2. A density measuring device according to claim 1, characterized in that the number of weighing sections (10) is plural, the drive section (30) and the plurality of weighing sections (10) are each drivingly connected, and the plurality of weighing sections (10) are alternately movable to the receiving station.

3. The density measurement device according to claim 1, wherein the grouting portion (20) further includes a grouting solenoid valve (22) for controlling on-off of the grouting pipe (21) and a protective cover (23) connected to one end of the grouting pipe (21), the grouting solenoid valve (22) and the control portion being electrically connected; when the weighing part (10) moves to the receiving station, the opening of the container (11) faces upwards, and the protective cover (23) is abutted with the opening of the container (11).

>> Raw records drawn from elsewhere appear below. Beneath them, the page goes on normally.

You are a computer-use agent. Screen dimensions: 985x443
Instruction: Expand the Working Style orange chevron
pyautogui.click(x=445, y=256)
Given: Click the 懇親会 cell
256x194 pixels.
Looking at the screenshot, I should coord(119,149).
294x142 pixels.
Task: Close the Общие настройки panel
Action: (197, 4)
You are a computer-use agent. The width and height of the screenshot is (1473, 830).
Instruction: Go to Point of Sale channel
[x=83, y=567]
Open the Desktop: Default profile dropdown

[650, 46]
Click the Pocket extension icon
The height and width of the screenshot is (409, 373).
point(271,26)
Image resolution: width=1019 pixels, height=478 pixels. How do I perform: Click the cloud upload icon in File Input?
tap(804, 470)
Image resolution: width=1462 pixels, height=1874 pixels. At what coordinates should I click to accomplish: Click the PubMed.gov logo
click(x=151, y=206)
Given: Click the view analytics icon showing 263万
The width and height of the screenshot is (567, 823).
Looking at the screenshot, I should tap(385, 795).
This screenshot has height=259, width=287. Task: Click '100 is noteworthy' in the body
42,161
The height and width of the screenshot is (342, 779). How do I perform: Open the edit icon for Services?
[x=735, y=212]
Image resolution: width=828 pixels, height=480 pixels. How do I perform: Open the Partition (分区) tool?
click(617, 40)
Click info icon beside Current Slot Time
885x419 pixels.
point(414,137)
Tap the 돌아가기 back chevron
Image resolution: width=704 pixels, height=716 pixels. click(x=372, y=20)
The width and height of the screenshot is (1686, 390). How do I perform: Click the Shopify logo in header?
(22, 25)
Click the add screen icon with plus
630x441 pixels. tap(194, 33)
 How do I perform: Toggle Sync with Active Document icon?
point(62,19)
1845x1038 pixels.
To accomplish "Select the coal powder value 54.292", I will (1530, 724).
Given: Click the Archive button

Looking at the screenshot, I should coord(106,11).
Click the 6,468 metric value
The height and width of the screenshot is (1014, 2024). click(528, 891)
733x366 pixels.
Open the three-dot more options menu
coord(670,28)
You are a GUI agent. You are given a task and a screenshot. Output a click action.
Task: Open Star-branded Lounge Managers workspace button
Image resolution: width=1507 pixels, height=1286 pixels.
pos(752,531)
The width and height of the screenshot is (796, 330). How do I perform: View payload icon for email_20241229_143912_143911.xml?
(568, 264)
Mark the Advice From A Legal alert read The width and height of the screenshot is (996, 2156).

4. The density measurement device according to claim 1, wherein the pouring stations and the cleaning portions (40) are each plural, and the pouring stations and the cleaning portions (40) are arranged in one-to-one correspondence; the density measurement device further comprises a receiving tank (50) arranged below a plurality of the cleaning sections (40).

5. The density measurement device according to claim 1, wherein the weighing section (10) further comprises a weighing holder (13), one end of the weighing holder (13) is connected to the driving section (30), the other end of the weighing holder (13) is connected to one end of the weighing sensor (12), and the other end of the weighing sensor (12) is connected to the bottom of the container (11).